Why hasn't anyone noticed this and continue doing cross docking?

The description I made of the system, with weekly supply frequency to the DC and daily distribution to the stores is the practice proposed by Goldratt. But this is not done either, and most companies do not know how to take advantage of their DC other than to save transportation costs, in addition to saving the chaos of receiving many different trucks at each store.

As the practice today is wrong, cross docking effectively improves the current operation. Remember Drucker: "Doing the right things wrong is much better than doing the wrong things right.

In these circumstances, where the prevailing practice is to misuse DC, one can indeed say that cross docking has the benefits listed in the article already cited.

But the article also says that implementing cross docking requires investment and commitment from the teams. In other words, if you have already implemented it, it may be more difficult to get out of this permanent situation of out-of-stocks in stores and excess inventory.

I'm going to make a speculation as to why someone came up with cross docking. I guess it was mimicking the hub or hub system of passenger flights, where it is much more efficient for the airline to make a stopover than to make direct flights between all its destinations. In effect, if I have multiple destinations and they can all also be origins, but every day there is a different amount of passengers wanting to go from one place to another, the most efficient thing to do is to bring the passengers to a hub, where all the passengers going to a destination from various origins are put together in a few flights. This is again statistical aggregation.

That flight system would be more efficient if passengers agreed to wait a week in a hotel at the hub, but I'm afraid I wouldn't do that. That's why the hub is not a DC that accumulates inventory. But products do not complain and in that case we can apply what I explained in previous paragraphs.

Conclusions

Again, a reality check helps you understand: go into a store with a shopping list (including products from that store, of course) and see how many times you find everything.

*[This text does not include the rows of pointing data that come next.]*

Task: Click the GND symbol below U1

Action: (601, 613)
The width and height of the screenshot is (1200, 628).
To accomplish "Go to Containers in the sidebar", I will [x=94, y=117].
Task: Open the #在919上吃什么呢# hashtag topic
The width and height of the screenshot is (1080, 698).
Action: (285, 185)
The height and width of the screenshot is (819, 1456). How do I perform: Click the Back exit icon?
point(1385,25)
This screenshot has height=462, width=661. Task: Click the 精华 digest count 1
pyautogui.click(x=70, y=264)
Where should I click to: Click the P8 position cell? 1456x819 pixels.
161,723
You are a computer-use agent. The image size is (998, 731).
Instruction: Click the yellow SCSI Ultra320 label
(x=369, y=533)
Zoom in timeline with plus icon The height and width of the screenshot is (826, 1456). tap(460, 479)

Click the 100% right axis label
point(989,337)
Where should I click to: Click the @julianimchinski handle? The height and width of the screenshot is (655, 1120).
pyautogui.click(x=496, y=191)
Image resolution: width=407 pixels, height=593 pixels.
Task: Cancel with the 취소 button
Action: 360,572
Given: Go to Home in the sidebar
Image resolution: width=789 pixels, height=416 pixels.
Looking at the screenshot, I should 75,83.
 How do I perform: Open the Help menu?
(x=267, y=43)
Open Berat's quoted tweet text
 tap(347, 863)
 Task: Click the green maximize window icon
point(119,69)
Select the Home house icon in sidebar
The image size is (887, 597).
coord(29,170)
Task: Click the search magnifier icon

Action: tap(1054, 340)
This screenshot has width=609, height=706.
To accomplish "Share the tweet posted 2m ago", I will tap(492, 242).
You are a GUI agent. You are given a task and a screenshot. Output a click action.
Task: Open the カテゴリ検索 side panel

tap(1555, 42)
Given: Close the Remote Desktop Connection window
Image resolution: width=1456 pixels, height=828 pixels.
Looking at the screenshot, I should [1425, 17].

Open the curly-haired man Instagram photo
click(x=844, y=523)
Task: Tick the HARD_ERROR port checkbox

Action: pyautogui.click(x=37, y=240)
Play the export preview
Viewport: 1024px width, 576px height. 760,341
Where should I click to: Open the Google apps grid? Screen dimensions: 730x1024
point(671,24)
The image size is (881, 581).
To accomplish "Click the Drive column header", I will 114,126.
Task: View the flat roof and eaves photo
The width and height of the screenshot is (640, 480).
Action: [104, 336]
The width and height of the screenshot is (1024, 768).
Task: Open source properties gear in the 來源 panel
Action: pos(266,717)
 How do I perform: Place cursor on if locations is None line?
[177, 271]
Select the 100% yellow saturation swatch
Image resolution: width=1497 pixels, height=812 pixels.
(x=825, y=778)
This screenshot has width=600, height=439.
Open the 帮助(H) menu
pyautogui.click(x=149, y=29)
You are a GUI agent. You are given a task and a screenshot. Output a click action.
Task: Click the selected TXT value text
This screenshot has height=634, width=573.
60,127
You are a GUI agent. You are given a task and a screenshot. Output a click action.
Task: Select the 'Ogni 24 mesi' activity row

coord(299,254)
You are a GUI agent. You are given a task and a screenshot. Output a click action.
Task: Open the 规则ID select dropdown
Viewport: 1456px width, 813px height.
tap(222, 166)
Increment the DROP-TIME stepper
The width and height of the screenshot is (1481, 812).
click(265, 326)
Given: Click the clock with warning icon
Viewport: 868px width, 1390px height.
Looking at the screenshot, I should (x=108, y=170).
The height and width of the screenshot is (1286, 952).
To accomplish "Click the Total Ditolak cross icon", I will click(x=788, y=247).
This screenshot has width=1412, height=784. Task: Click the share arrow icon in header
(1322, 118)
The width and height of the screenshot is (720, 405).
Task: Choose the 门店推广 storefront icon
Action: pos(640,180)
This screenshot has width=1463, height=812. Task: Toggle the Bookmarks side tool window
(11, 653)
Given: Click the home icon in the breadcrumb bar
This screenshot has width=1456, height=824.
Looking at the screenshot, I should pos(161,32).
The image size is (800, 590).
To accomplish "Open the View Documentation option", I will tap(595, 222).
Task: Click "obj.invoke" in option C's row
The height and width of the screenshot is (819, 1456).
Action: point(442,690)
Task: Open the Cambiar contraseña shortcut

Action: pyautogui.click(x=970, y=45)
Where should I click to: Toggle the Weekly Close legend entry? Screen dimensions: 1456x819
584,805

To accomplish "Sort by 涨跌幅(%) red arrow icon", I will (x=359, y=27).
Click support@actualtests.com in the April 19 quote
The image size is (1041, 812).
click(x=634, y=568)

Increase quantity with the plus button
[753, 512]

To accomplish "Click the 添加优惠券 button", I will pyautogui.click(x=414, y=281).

If cross docking served any purpose, you would find what you need more times and not see so much inventory piling up, to the point where several of those products expire or become obsolete.

Many of the industry's "best practices" such as academic program content are wrong. Going back to basics allows us to better understand our business. Cross docking promises to reduce costs, but let me ask you a question: what is your company in business for, to make money or to save money? The good news is that doing the right thing is simpler and much more profitable.